Could you copy the rows between the row holding "Task: Click the AML phase 2 box" and the row holding "pos(323,80)", inclusive, leaving out the pictures?

• PROVIDED MATERIAL:
=======

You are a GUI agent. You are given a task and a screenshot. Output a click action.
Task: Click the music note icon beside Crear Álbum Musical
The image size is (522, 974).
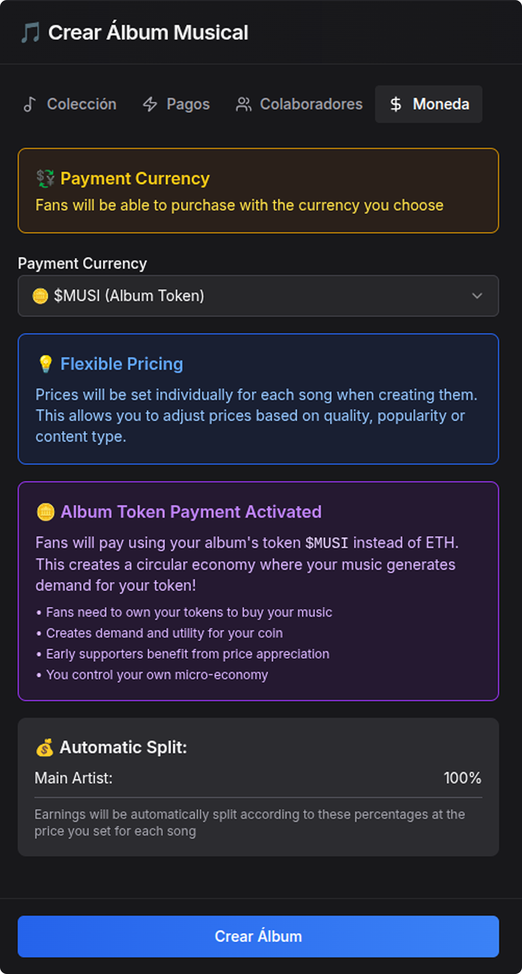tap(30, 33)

=======

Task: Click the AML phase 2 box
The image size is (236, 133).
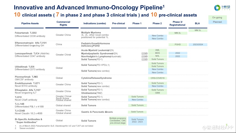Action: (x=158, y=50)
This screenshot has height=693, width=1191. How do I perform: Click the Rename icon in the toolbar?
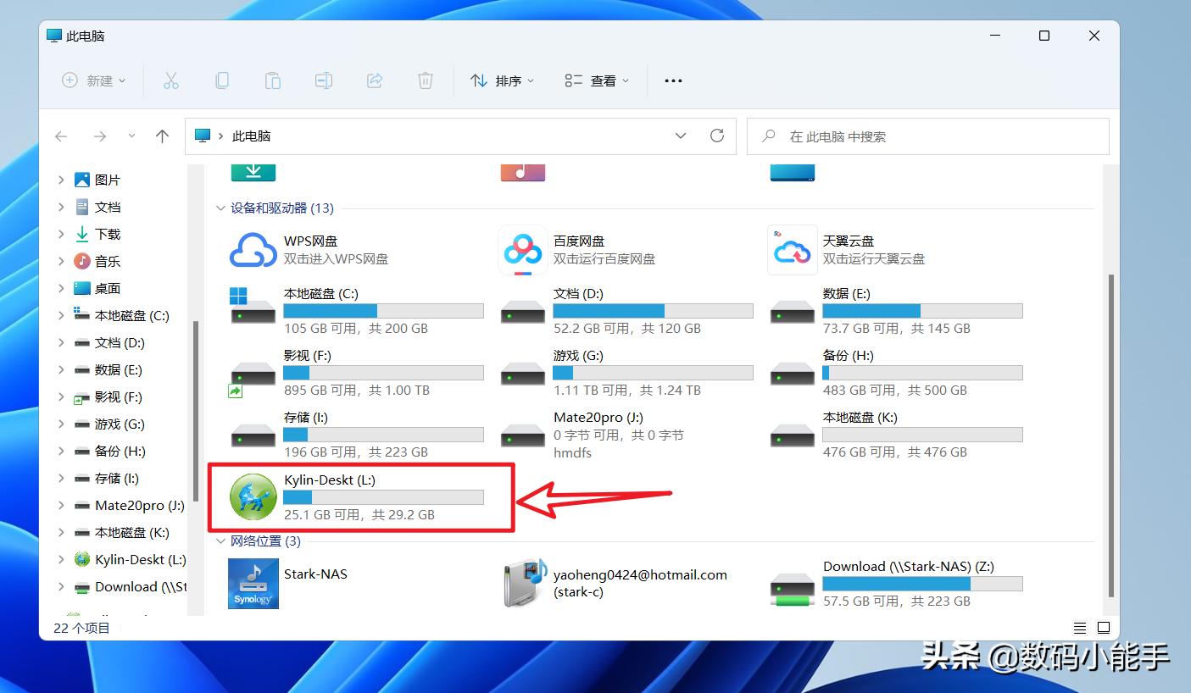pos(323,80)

=======

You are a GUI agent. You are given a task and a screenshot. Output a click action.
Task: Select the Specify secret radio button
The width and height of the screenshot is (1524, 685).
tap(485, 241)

=======

• RESPONSE TO THIS EXERCISE:
Task: Click the AML phase 2 box
The image size is (236, 133).
Action: (x=158, y=50)
This screenshot has height=693, width=1191. How do I perform: Click the Rename icon in the toolbar?
pos(323,80)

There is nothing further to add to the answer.